** Task data follows **

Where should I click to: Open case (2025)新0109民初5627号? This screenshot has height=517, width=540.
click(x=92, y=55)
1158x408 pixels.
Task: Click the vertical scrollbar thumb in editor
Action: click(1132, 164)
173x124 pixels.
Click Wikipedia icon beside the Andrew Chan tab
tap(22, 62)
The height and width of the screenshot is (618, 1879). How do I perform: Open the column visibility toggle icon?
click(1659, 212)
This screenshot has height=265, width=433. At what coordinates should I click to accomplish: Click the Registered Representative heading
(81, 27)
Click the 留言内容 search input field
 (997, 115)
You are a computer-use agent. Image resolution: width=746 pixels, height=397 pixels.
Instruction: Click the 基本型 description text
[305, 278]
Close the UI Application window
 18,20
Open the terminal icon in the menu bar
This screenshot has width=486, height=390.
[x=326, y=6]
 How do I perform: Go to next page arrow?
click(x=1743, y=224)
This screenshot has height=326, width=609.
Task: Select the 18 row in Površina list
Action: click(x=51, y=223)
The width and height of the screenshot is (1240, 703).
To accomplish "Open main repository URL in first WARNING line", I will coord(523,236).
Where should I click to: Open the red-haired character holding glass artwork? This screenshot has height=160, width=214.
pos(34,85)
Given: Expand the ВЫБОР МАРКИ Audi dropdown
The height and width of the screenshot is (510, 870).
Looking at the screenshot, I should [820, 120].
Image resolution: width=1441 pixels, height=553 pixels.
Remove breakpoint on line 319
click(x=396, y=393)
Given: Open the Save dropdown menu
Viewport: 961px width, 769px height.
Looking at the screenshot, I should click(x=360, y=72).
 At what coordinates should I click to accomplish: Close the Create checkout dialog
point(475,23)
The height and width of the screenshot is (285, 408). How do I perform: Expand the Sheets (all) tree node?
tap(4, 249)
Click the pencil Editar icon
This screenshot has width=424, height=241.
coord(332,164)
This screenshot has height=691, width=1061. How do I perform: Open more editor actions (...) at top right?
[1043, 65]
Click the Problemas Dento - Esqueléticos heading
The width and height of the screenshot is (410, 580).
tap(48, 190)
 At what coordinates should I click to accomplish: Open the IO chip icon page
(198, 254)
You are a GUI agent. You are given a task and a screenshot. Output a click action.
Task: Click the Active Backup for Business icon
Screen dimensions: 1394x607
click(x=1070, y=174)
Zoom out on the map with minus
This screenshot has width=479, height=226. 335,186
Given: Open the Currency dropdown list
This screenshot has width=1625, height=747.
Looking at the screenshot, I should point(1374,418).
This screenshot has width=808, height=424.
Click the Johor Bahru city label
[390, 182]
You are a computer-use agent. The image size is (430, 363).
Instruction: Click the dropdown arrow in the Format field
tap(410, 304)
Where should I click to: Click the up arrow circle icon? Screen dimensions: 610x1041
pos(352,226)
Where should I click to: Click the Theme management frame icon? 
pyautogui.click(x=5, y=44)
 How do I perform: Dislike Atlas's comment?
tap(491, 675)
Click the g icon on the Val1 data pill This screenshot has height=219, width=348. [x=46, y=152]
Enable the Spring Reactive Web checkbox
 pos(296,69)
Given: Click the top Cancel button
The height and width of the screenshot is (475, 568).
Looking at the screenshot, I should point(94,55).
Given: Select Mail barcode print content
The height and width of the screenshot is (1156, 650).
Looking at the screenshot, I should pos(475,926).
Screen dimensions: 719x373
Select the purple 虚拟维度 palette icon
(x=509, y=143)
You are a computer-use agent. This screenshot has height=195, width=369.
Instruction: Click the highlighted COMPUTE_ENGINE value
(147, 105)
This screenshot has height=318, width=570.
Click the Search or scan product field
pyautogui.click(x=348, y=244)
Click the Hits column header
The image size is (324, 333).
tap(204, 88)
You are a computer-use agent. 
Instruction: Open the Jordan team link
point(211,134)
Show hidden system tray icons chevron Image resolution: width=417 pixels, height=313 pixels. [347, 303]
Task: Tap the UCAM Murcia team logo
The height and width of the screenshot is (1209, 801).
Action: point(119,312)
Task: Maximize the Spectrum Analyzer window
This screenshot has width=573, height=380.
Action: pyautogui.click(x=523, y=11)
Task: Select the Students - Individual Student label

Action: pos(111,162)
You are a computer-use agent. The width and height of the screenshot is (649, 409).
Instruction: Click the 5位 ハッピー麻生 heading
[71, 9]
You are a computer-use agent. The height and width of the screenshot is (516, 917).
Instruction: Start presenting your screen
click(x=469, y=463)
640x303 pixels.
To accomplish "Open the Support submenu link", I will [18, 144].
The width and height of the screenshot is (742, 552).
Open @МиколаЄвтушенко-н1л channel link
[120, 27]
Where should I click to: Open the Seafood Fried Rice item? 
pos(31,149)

** End of Task data **

Assignment.
Only those lines of the entries above that run from the line containing "Viewport: 961px width, 769px height." to the line containing "Task: Click the Active", both included, should be transcribed exactly.

Answer to this problem.
Viewport: 961px width, 769px height.
Looking at the screenshot, I should click(x=360, y=72).
 At what coordinates should I click to accomplish: Close the Create checkout dialog
point(475,23)
The height and width of the screenshot is (285, 408). How do I perform: Expand the Sheets (all) tree node?
tap(4, 249)
Click the pencil Editar icon
This screenshot has width=424, height=241.
coord(332,164)
This screenshot has height=691, width=1061. How do I perform: Open more editor actions (...) at top right?
[1043, 65]
Click the Problemas Dento - Esqueléticos heading
The width and height of the screenshot is (410, 580).
tap(48, 190)
 At what coordinates should I click to accomplish: Open the IO chip icon page
(198, 254)
You are a GUI agent. You are given a task and a screenshot. Output a click action.
Task: Click the Active Backup for Business icon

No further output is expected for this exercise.